Many cities and counties, even those that don’t label themselves sanctuary jurisdictions, don’t respond to warrantless ICE detainers because numerous courts have held that doing so violates the Fourth Amendment.
In the memo, General Sessions determines that the term “sanctuary jurisdiction” only refers to jurisdictions that “willfully refuse to comply with 8 U.S.C. 1373.”
Section 1373 is very narrow; it only prohibits local governments from restricting employee communication of immigration status information to ICE. Many local governments comply with Section 1373 by simply instructing their employees not to ask people about their immigration status so they have no such information to pass along to ICE.
In a motion asking the district court that granted a preliminary injunction blocking the EO to reconsider its decision, the Department of Justice (DOJ) explicitly confirmed that it is not interpreting Section 1373 to require compliance with ICE detainer requests.
The Sessions memo says that the executive order only applies to DOJ or Department of Homeland Security grants.
Jurisdictions applying for certain DOJ grants must certify their compliance with Section 1373. This certification requirement “will apply to any existing grant administered by the Office of Justice Programs and the Office of Community Oriented Policing Services that expressly contains this certification condition and to future grants for which the Department is statutorily authorized to impose such a condition.”
Before the EO, DOJ conditioned receipt of Edward Byrne Memorial Justice Assistance Grant (JAG) ($84 million FY16 directly to local governments) and Community Oriented Policing Services (COPS) ($187 million FY16) grants on complying with Section 1373. COPS and JAG provide funding to employ local law enforcement.
Conditioning JAG and COPS dollars on complying with Section 1373 may be legally problematic.

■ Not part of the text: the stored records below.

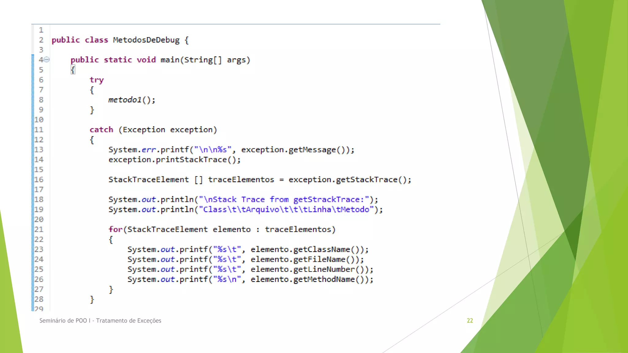Click the for keyword on line 21
The width and height of the screenshot is (628, 353).
coord(115,230)
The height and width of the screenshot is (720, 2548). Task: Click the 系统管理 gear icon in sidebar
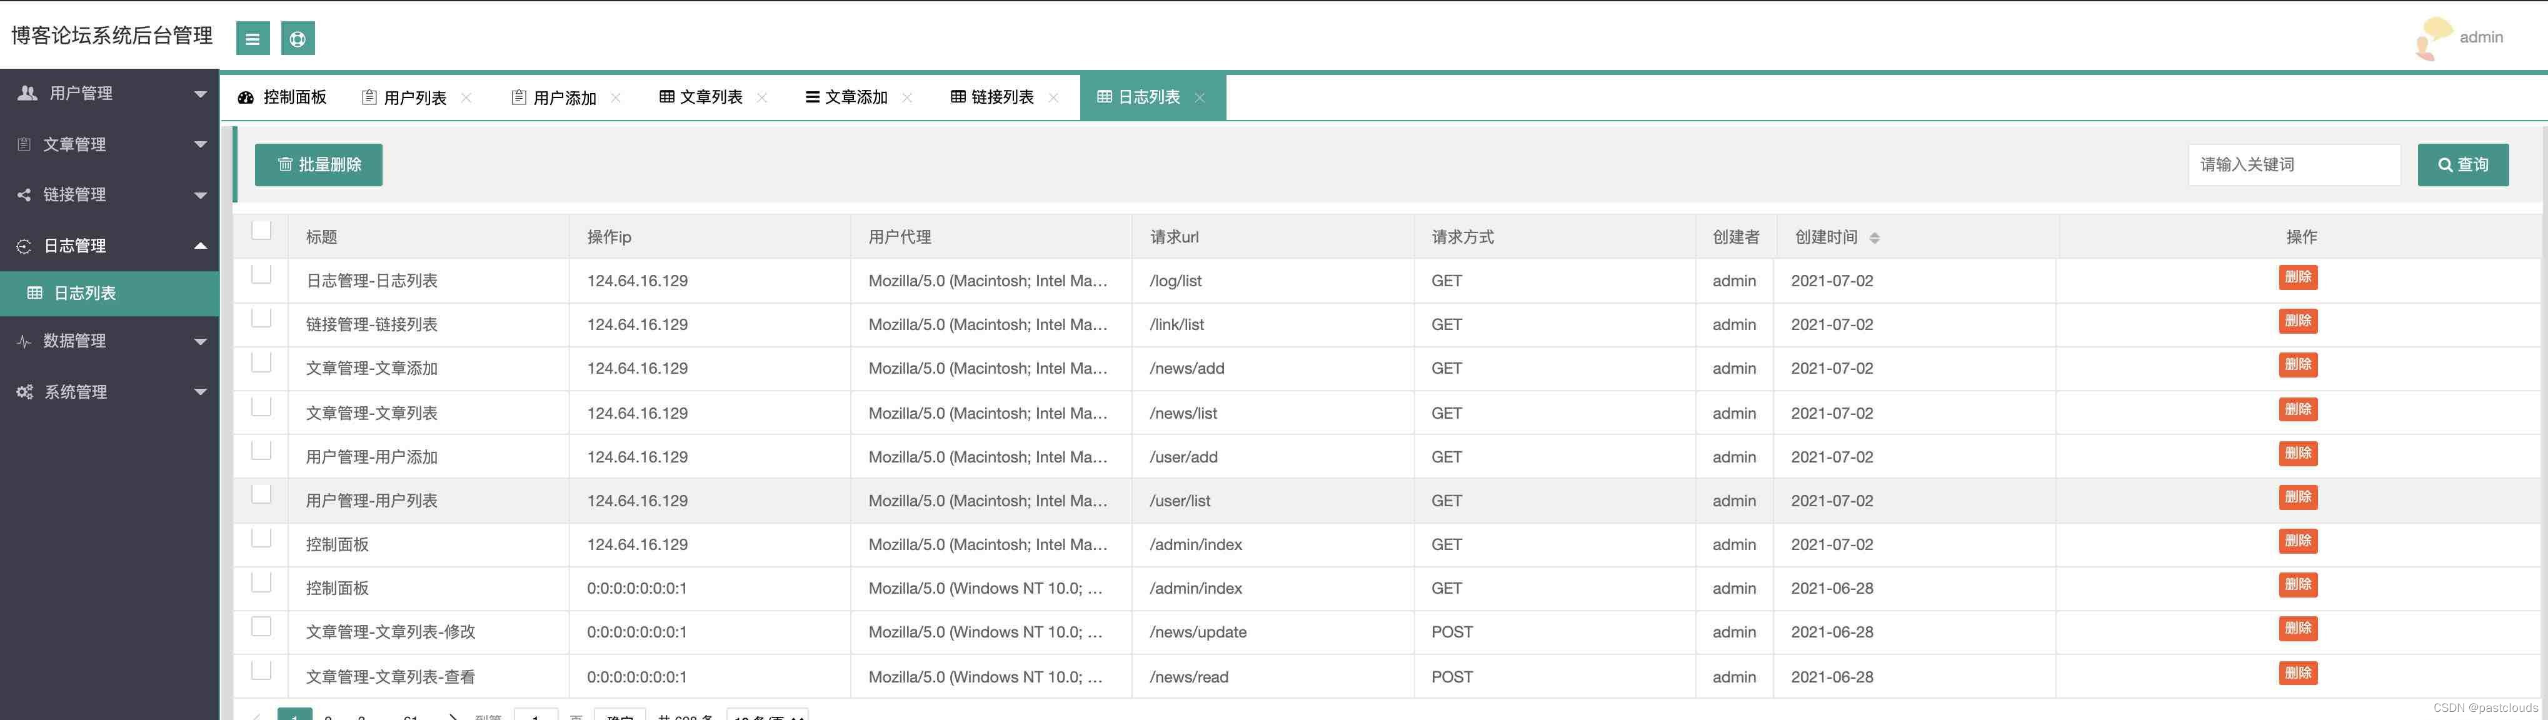(x=24, y=391)
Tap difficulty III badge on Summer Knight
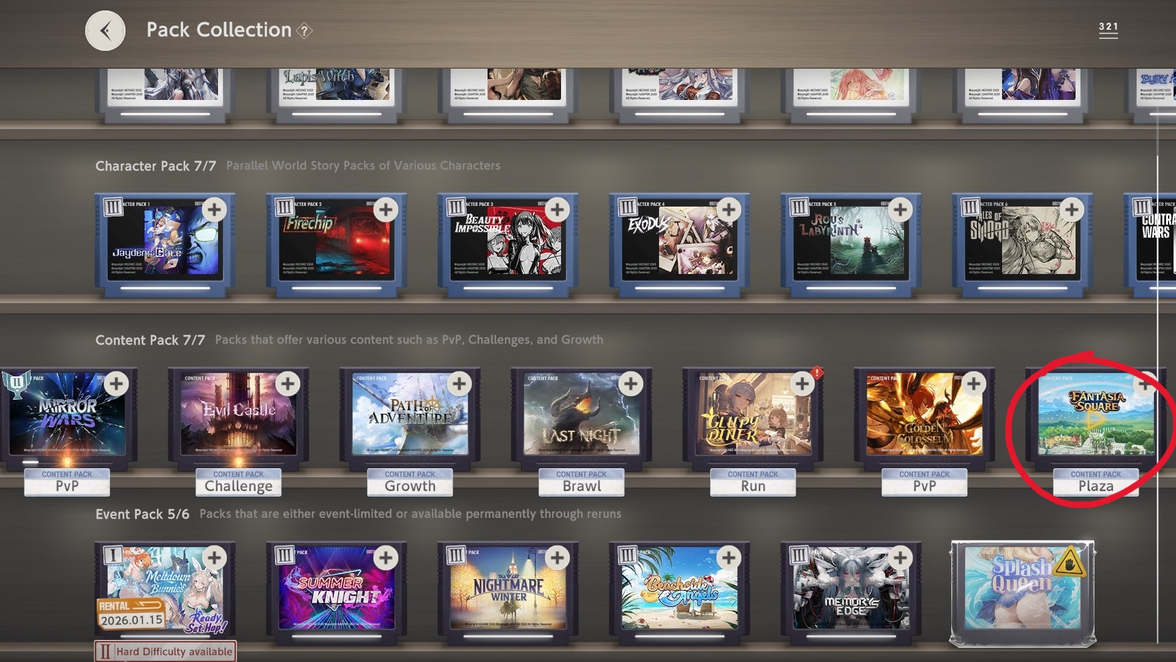1176x662 pixels. (284, 555)
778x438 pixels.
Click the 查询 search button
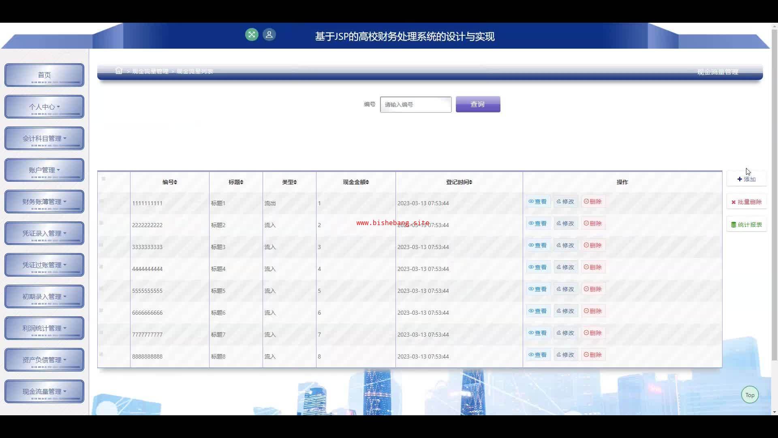pyautogui.click(x=478, y=104)
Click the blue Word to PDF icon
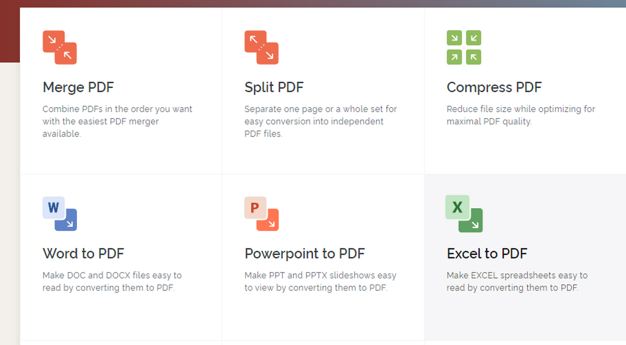Screen dimensions: 626x345 tap(60, 214)
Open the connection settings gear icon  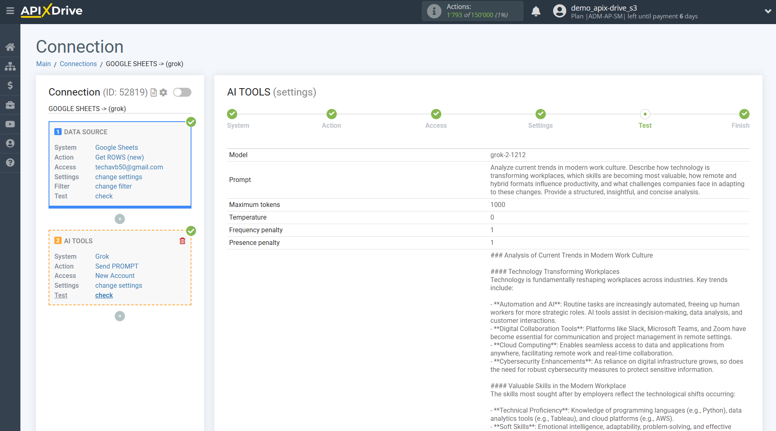(x=163, y=92)
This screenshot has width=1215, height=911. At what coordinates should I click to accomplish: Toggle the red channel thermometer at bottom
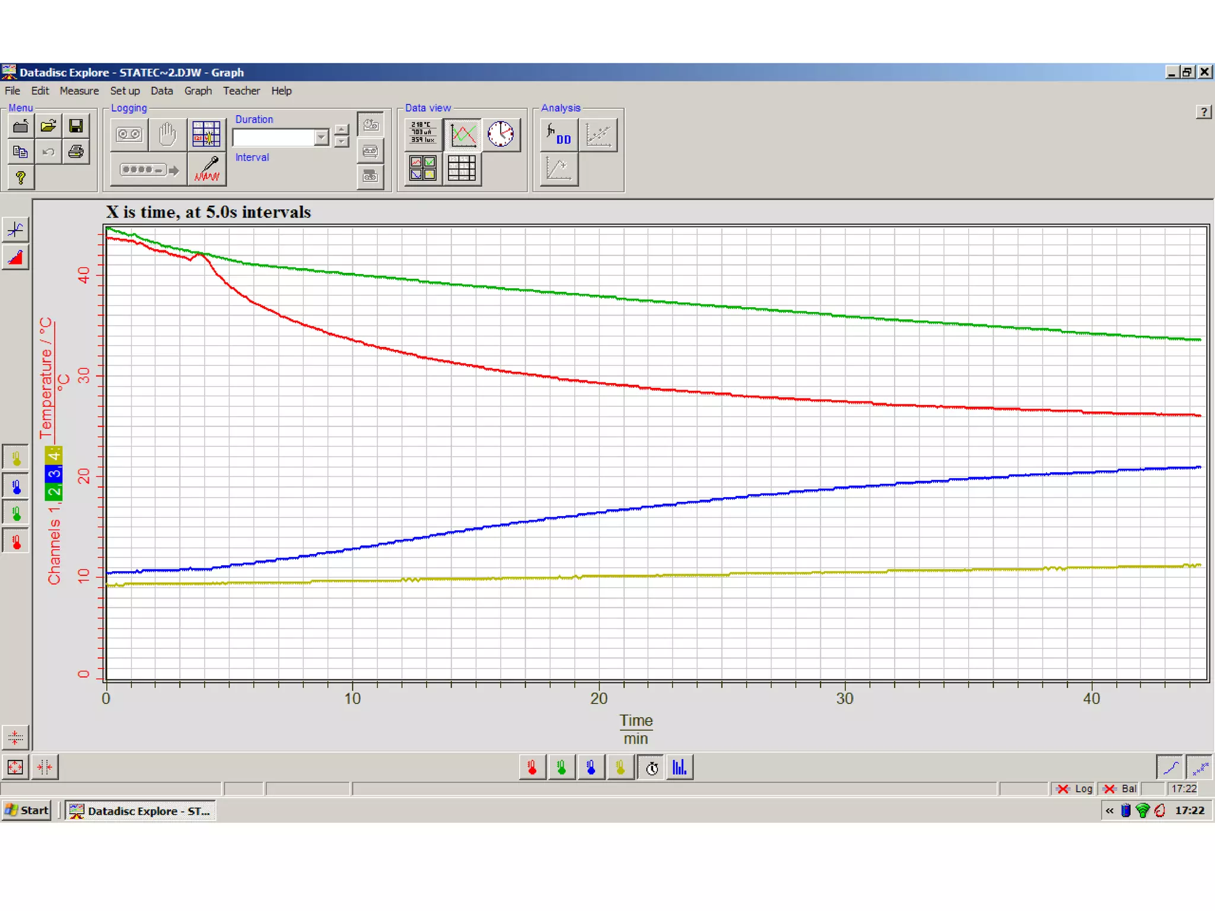coord(532,767)
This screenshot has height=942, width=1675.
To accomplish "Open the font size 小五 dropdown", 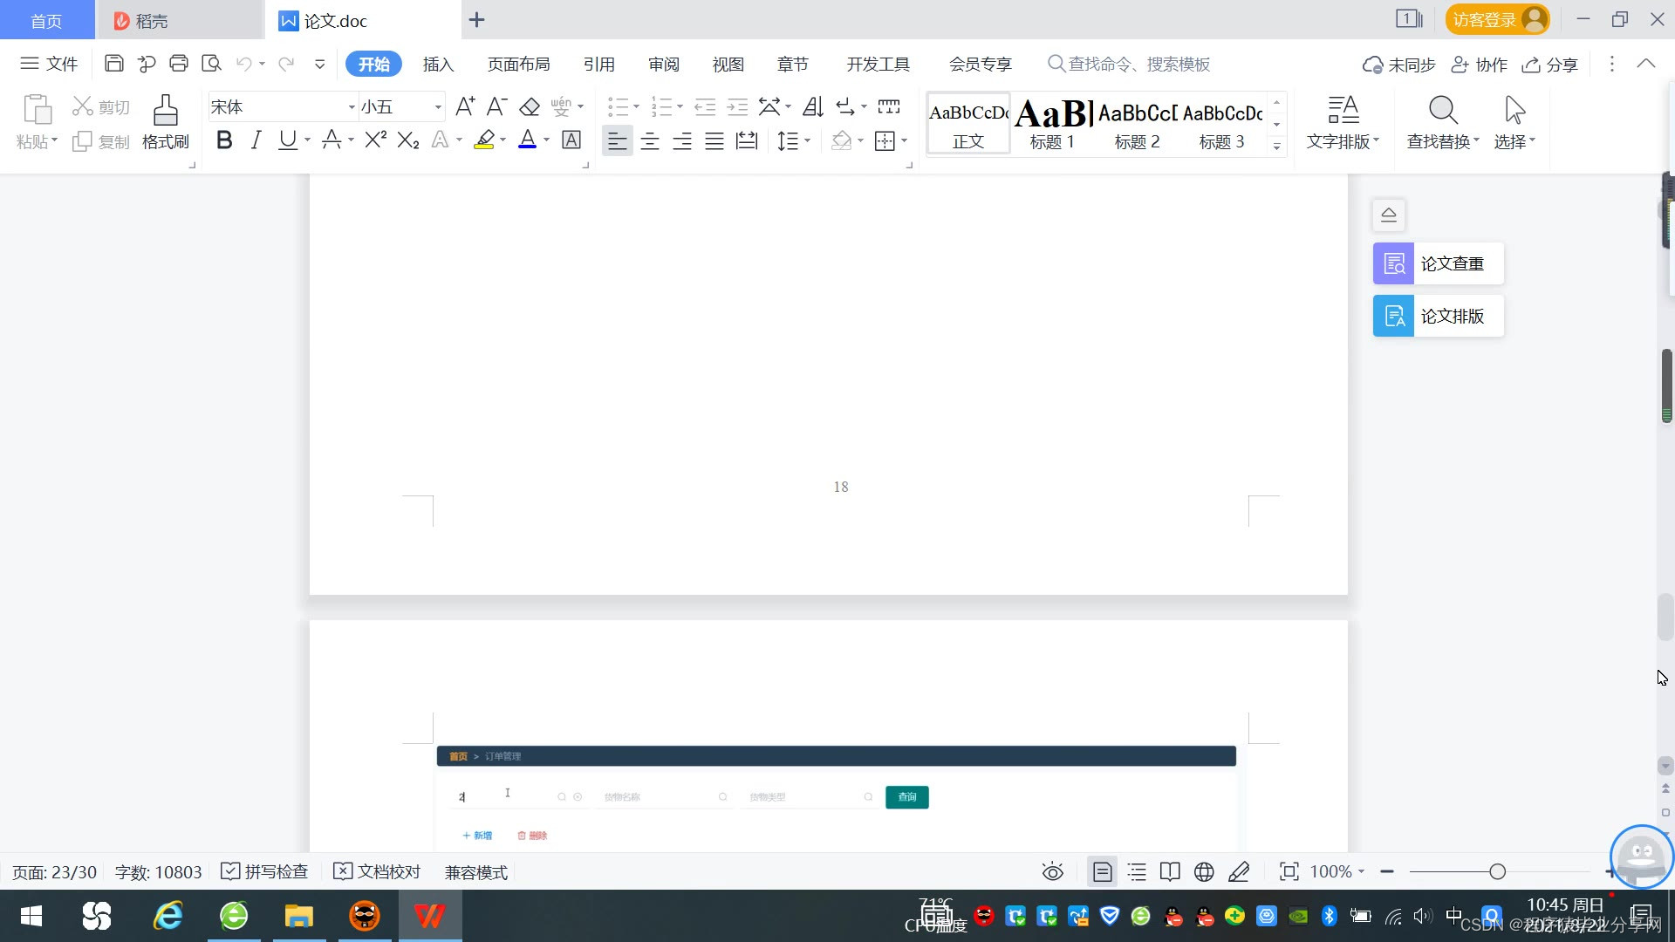I will pos(438,106).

Supreme Court precedent allows Congress (not federal agencies or the President) to place conditions on federal grants but only if Congress does so unambiguously.
While the JAG statute requires compliance with “all other applicable Federal laws,” this phrase is not defined to include (or exclude) Section 1373. The COPS statute contains no such language.
The Sessions memo doesn’t entirely back off of the EO. It highlights that per the EO DOJ may still “point out ways that state and local jurisdictions are undermining our lawful system of immigration or to take enforcement action where state or local practices violate federal laws, regulations, or grant conditions.”
The President’s proposed budget indicates he has not given up on making local governments comply with ICE detainers or conditioning the receipt of other federal grants on complying with ICE detainers. Specifically, the proposed budget would expand Section 1373 to prohibit local governments from restricting local law enforcement compliance with ICE detainers. (Even if passed this provision could have Fourth Amendment and Tenth Amendment problems.) It would also expand Section 1373 to allow the Secretary of Homeland Security or the Attorney General to condition immigration, national security, and law enforcement grant funding on compliance with ICE detainers.